Cela ne nous empêche pas de nous interroger : la construction de ces nouveaux réacteurs, par exemple, relèvera-t-elle de la maîtrise d’ouvrage publique ou privée ?
Tant que nous n’avons pas réglé ces questions, nous proposons de ne pas élargir les conditions d’implantation des nouveaux réacteurs. Toute autorisation en dehors des sites existants ou de leurs environs poserait de nombreux problèmes, notamment si les sites retenus sont des zones industrielles ou densément peuplées.
Madame la ministre, je vous invite à retirer votre amendement identique au profit de celui que nous défendons. (Sourires.)
Mme la présidente. La parole est à Mme la ministre déléguée, pour présenter l’amendement n° 154.
Mme Olga Givernet, ministre déléguée. Une fois n’est pas coutume, monsieur le sénateur Gay, nous sommes d’accord.
Sortir les nouveaux réacteurs de l’emprise des sites nucléaires existants ne correspond pas à l’équilibre politique trouvé lors de l’examen de la loi Nouveau Nucléaire, adoptée en 2023.
Les sites nucléarisés bénéficient déjà de structures de concertation, qui permettent la bonne information des populations au sujet des risques. Ils disposent en outre de bassins d’emplois appropriés pour le développement rapide de nouveaux projets.

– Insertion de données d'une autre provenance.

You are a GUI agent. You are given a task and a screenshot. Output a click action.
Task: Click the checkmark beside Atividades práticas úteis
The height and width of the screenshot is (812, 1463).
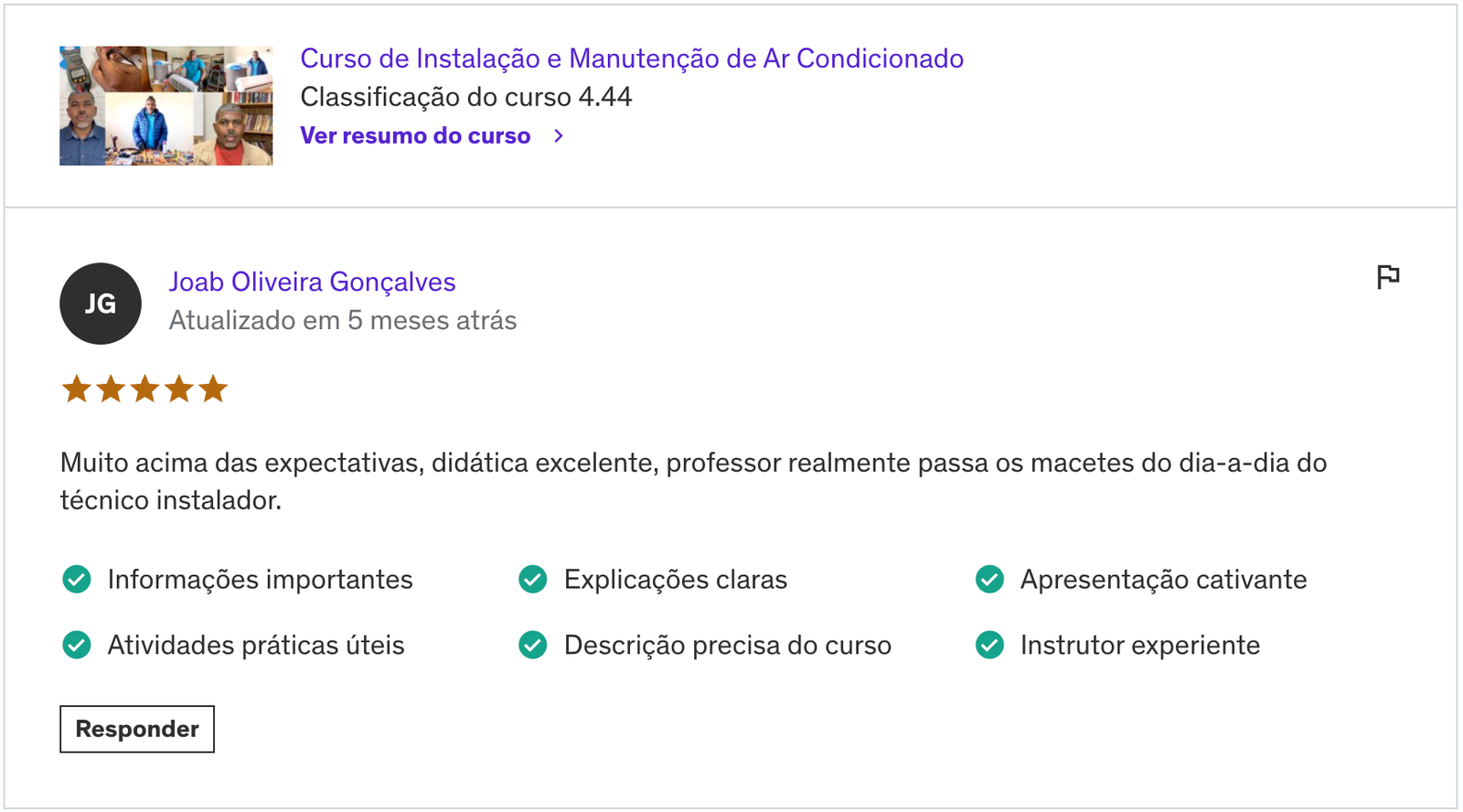(x=77, y=645)
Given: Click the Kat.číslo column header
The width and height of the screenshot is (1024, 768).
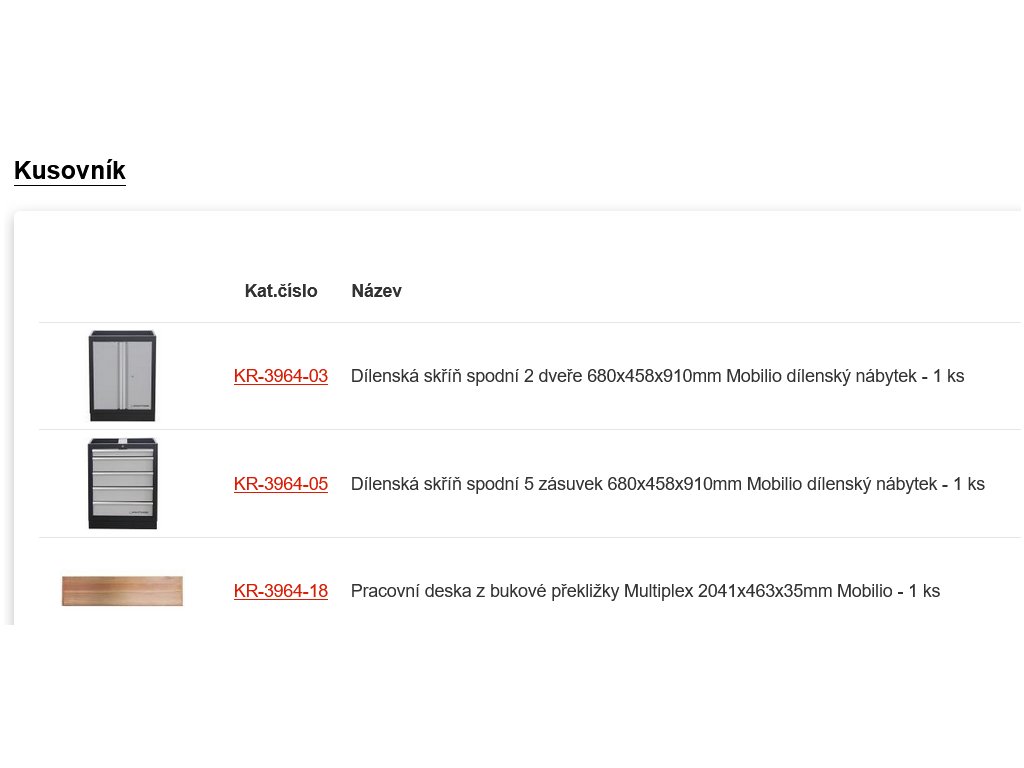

Le Gouvernement est défavorable à l’extension du périmètre retenu dans la loi Nouveau Nucléaire pour l’implantation des SMR.
Je vous propose donc, monsieur Gay, de retirer votre amendement au profit de celui du Gouvernement. (Nouveaux sourires.)
M. Fabien Gay. Priorité au premier ! (Mêmes mouvements.)
Mme la présidente. L’amendement n° 50, présenté par MM. Michau, Montaugé, Devinaz et Fagnen, Mme Artigalas, MM. Bouad, Cardon, Mérillou, Pla, Redon-Sarrazy, Stanzione et Tissot, Mmes Bélim et Bonnefoy, MM. Gillé, Jacquin, Ouizille, Uzenat et M. Weber, Mme S. Robert, M. Kanner et les membres du groupe Socialiste, Écologiste et Républicain, est ainsi libellé :
Alinéa 4
Remplacer les mots :
Le critère d’implantation géographique défini à la première phrase du présent II n’est pas applicable aux petits réacteurs modulaires
par les mots :
La définition du critère d’implantation géographique des petits réacteurs modulaires est conditionnée à l’élaboration d’une doctrine d’emploi de ces nouvelles technologies nucléaires
La parole est à M. Jean-Jacques Michau.
M. Jean-Jacques Michau. Nous nous opposons également à la mesure de simplification qui vise à élargir les critères d’implantation de ces nouveaux réacteurs, sans tenir compte de leur proximité avec des installations nucléaires existantes.
Nous ne souhaitons pas modifier la loi Nouveau Nucléaire, qui vient d’être adoptée en juin dernier.
Au contraire, nous souhaitons que la construction et l’implantation géographique des SMR soient avant tout conditionnées à l’élaboration d’une doctrine d’emploi de ces nouvelles technologies nucléaires.
Mme la présidente. Quel est l’avis de la commission ?
M. Patrick Chauvet, rapporteur. Ces amendements visent à limiter ou à supprimer la dérogation permise pour la construction de petits rédacteurs modulaires au regard du critère d’implantation au sein d’une installation existante, issu de la loi Nouveau Nucléaire du 22 juin 2023.
Les amendements identiques nos 135 et 154 visent à supprimer la dérogation proposée, tandis que l’amendement n° 50 tend à la conditionner à l’élaboration d’une doctrine d’emploi.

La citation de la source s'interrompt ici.